Higher mortgage rates continued to dampen housing market activity as permits for new construction fell and single-family homebuilding in the United States fell to a 2-1/2 year low in November.

The somber report from the Commerce Department on Tuesday came soon after the announcement on Monday that homebuilders’ confidence had dropped for a record-breaking 12th consecutive month in December. As the Federal Reserve fights inflation, the housing market has taken the brunt of the Fed’s quickest cycle of rate increases since the 1980s.

According to Christopher Rupkey, chief economist at FWDBONDS in New York, “the Fed’s rate hikes are doing what they are supposed to, further deepening the recession in the residential housing construction markets. There’s nowhere for home builders to hide. We don’t know about the rest of the economy, but the housing market is clearly in recession.”

Single-family housing starts, which make up the majority of new construction, fell 4.1% last month to a seasonally adjusted annual rate of 828,000 units. Since May 2020, when the economy was in shambles due to the first wave of the COVID-19 pandemic, that was the lowest level.

The South and Midwest, which are regarded as the more affordable regions, saw a decline in the construction of single-family homes. In the Northeast and West, it got worse.

The rate of housing project starts for buildings with five units or more increased by 4.8% to 584,000 units, the highest number since April.

Strong demand for rental housing, which is being forced to remain vacant by skyrocketing mortgage rates, is fueling the development of multi-family housing.

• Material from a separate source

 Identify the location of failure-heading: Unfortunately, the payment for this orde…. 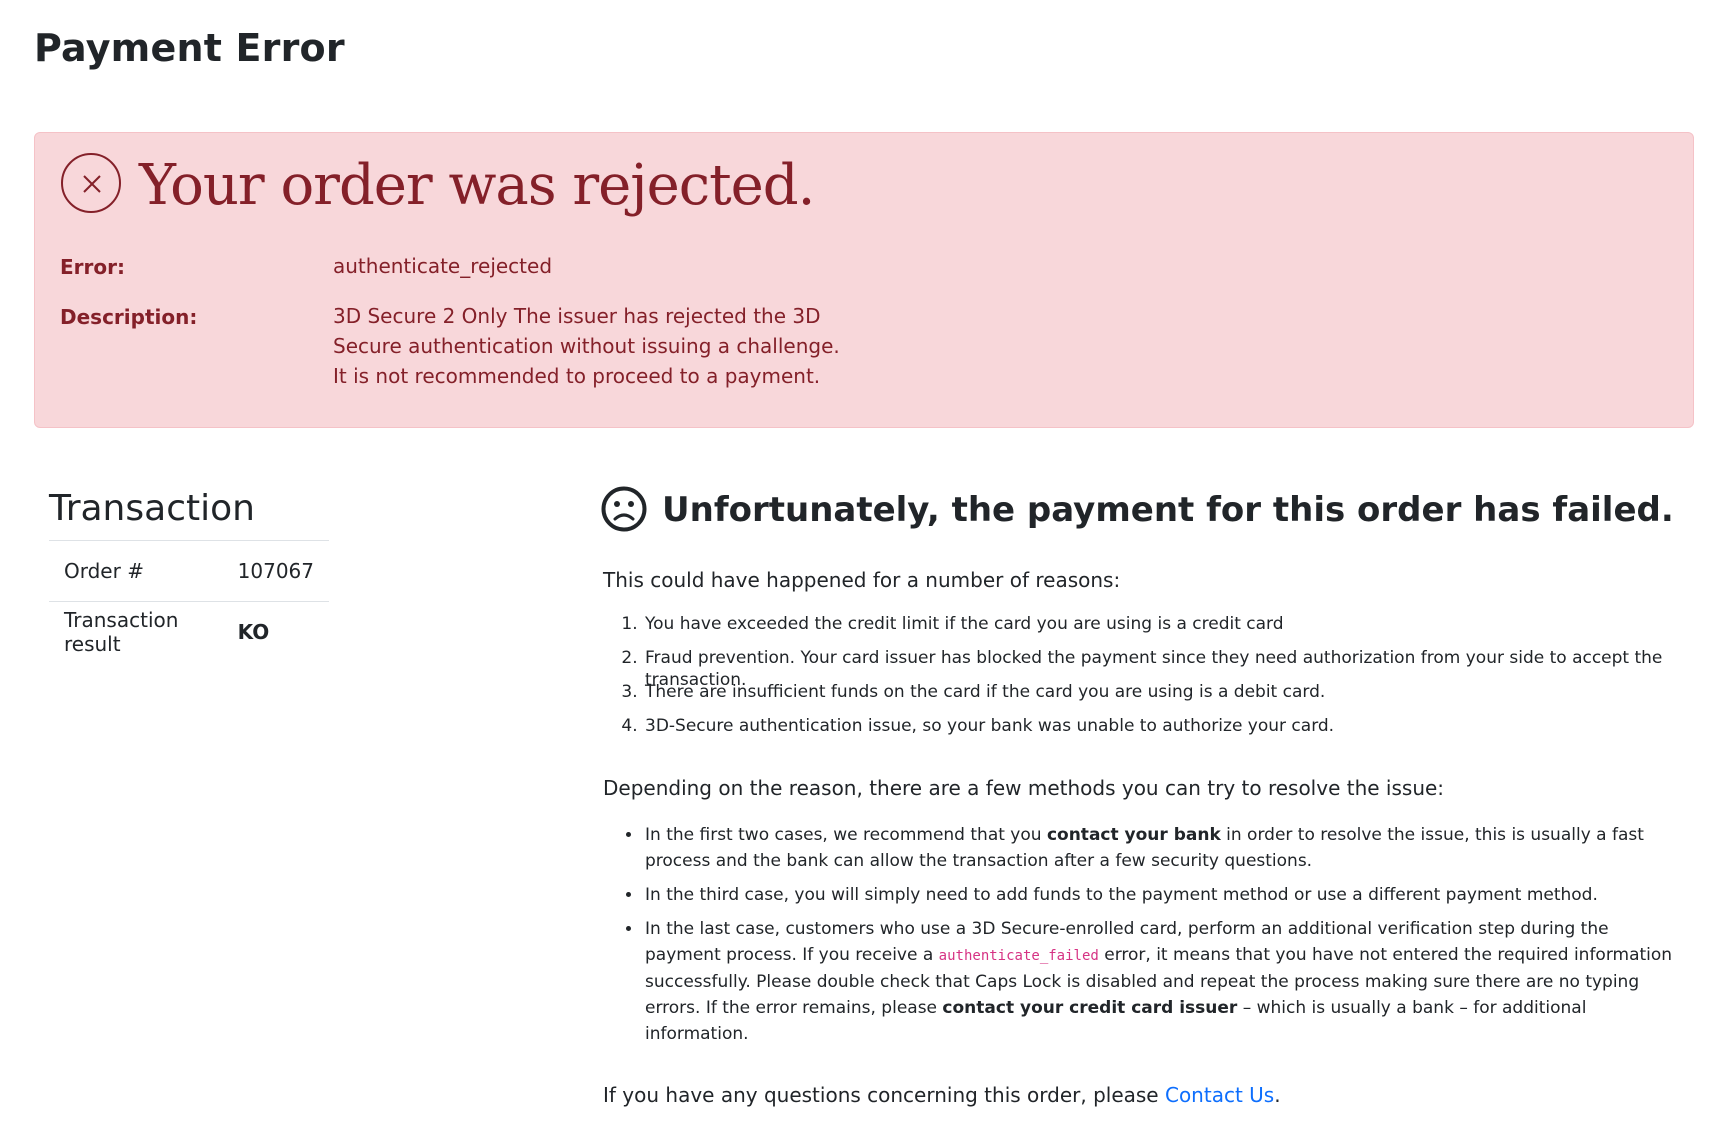
(1168, 510).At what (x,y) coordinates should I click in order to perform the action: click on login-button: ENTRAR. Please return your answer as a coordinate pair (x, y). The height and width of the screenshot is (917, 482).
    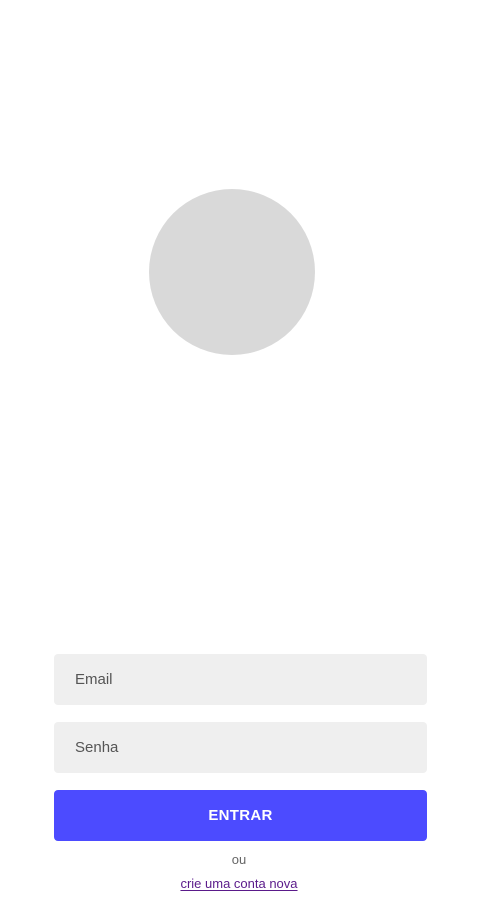
    Looking at the image, I should click on (240, 816).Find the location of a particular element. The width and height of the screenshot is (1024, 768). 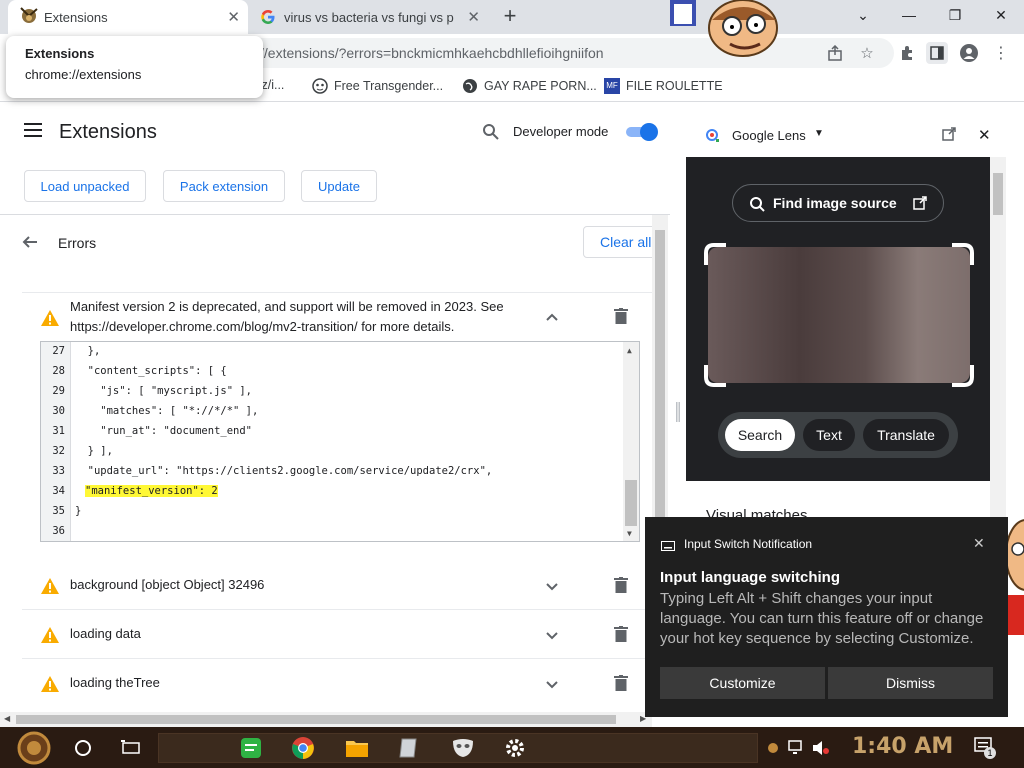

According to data from mortgage financing company Freddie Mac, the 30-year fixed mortgage rate spiked to above 7% a few months ago, the highest level since 2002. The rate is double what it was at that time a year ago, despite the fact that it has since decreased to an average of 6.31% last week.

Rates may begin to rise after the Fed indicated last week that it would continue raising rates through the end of 2023, which caused Treasury yields to soar. Mortgage rates follow the same trend as Treasury yields.

The National Association of Home Builders (NAHB)/Wells Fargo housing market index dropped to its lowest point since June 2012, excluding the decline during the early stages of the pandemic in the spring of 2020, according to data released on Monday showing that confidence among single-family homebuilders fell for a record-breaking 12th consecutive month in November.

The increase in multi-family housing projects helped to partially offset the negative impact of single-family housing units, resulting in a 0.5% decrease in overall housing starts last month to 1.427 million units. Reuters polled economists, who predicted that starts would decline to a rate of 1.400 million units.

But there are some cracks beginning to appear in multi-family housing. The number of permits for residential construction projects with five units or more decreased 17.9% to 509,000 units, the lowest number since May 2021. Building permits for single-family homes fell 7.1% to 781,000 units, the lowest number since May 2020.

Permits overall for new home construction fell 11.2% last month, to 1.342 million units.

Higher mortgage rates combined with a decline in single-family home construction could exacerbate the housing shortage already present and slow the rate at which home prices are falling.

According to Nicole Bachaud, an economist at Zillow in Seattle, “the limited available inventory fueled by both existing homeowners and homebuilders will keep the market tight, price declines minimal, and competition for desirable homes alive.”